>> begin Source records

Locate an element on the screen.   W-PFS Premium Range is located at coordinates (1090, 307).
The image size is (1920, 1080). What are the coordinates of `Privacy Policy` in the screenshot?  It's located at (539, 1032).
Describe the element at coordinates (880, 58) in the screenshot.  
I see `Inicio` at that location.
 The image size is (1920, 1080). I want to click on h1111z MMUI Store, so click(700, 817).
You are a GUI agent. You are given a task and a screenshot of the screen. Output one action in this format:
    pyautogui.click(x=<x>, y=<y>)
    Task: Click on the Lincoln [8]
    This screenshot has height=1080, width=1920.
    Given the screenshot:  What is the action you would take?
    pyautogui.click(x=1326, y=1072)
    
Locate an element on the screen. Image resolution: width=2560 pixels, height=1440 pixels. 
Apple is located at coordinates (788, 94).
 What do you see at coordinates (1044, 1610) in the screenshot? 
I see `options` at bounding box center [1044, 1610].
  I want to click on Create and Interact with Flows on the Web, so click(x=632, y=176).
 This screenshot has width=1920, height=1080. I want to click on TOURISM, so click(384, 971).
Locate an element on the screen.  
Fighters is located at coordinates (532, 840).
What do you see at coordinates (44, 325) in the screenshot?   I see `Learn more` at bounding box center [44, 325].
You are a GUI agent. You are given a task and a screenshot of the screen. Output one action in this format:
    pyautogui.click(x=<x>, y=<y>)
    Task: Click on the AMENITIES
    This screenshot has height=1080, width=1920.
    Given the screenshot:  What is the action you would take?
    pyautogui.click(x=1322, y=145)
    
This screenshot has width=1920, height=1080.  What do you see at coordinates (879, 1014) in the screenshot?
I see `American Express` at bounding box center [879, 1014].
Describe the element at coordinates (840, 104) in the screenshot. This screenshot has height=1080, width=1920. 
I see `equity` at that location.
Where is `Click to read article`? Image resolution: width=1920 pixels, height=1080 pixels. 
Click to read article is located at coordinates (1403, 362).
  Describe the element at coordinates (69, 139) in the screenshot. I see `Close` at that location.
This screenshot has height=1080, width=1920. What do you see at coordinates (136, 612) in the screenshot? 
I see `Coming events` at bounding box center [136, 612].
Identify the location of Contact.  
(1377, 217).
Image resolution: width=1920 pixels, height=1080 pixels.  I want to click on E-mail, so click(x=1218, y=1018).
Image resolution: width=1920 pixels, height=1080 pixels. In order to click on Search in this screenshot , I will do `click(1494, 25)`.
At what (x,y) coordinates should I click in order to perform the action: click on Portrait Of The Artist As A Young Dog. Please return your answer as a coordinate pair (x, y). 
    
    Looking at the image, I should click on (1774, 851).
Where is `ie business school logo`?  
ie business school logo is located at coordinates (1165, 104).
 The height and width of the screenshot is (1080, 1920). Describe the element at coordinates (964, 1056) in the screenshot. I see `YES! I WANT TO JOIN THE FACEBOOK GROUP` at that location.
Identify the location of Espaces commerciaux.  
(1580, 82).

>> end Source records

■ **Task objective**
Reproduce the whole listing above word for word, keeping every character and line break unchanged.

■ **Response to this task**
Locate an element on the screen.   W-PFS Premium Range is located at coordinates (1090, 307).
The image size is (1920, 1080). What are the coordinates of `Privacy Policy` in the screenshot?  It's located at (539, 1032).
Describe the element at coordinates (880, 58) in the screenshot.  
I see `Inicio` at that location.
 The image size is (1920, 1080). I want to click on h1111z MMUI Store, so click(700, 817).
You are a GUI agent. You are given a task and a screenshot of the screen. Output one action in this format:
    pyautogui.click(x=<x>, y=<y>)
    Task: Click on the Lincoln [8]
    This screenshot has height=1080, width=1920.
    Given the screenshot:  What is the action you would take?
    pyautogui.click(x=1326, y=1072)
    
Locate an element on the screen. Image resolution: width=2560 pixels, height=1440 pixels. 
Apple is located at coordinates (788, 94).
 What do you see at coordinates (1044, 1610) in the screenshot? 
I see `options` at bounding box center [1044, 1610].
  I want to click on Create and Interact with Flows on the Web, so click(x=632, y=176).
 This screenshot has width=1920, height=1080. I want to click on TOURISM, so click(384, 971).
Locate an element on the screen.  
Fighters is located at coordinates (532, 840).
What do you see at coordinates (44, 325) in the screenshot?   I see `Learn more` at bounding box center [44, 325].
You are a GUI agent. You are given a task and a screenshot of the screen. Output one action in this format:
    pyautogui.click(x=<x>, y=<y>)
    Task: Click on the AMENITIES
    This screenshot has height=1080, width=1920.
    Given the screenshot:  What is the action you would take?
    pyautogui.click(x=1322, y=145)
    
This screenshot has width=1920, height=1080.  What do you see at coordinates (879, 1014) in the screenshot?
I see `American Express` at bounding box center [879, 1014].
Describe the element at coordinates (840, 104) in the screenshot. This screenshot has height=1080, width=1920. 
I see `equity` at that location.
Where is `Click to read article`? Image resolution: width=1920 pixels, height=1080 pixels. 
Click to read article is located at coordinates (1403, 362).
  Describe the element at coordinates (69, 139) in the screenshot. I see `Close` at that location.
This screenshot has height=1080, width=1920. What do you see at coordinates (136, 612) in the screenshot? 
I see `Coming events` at bounding box center [136, 612].
Identify the location of Contact.  
(1377, 217).
Image resolution: width=1920 pixels, height=1080 pixels.  I want to click on E-mail, so click(x=1218, y=1018).
Image resolution: width=1920 pixels, height=1080 pixels. In order to click on Search in this screenshot , I will do `click(1494, 25)`.
At what (x,y) coordinates should I click in order to perform the action: click on Portrait Of The Artist As A Young Dog. Please return your answer as a coordinate pair (x, y). 
    
    Looking at the image, I should click on (1774, 851).
Where is `ie business school logo`?  
ie business school logo is located at coordinates (1165, 104).
 The height and width of the screenshot is (1080, 1920). Describe the element at coordinates (964, 1056) in the screenshot. I see `YES! I WANT TO JOIN THE FACEBOOK GROUP` at that location.
Identify the location of Espaces commerciaux.  
(1580, 82).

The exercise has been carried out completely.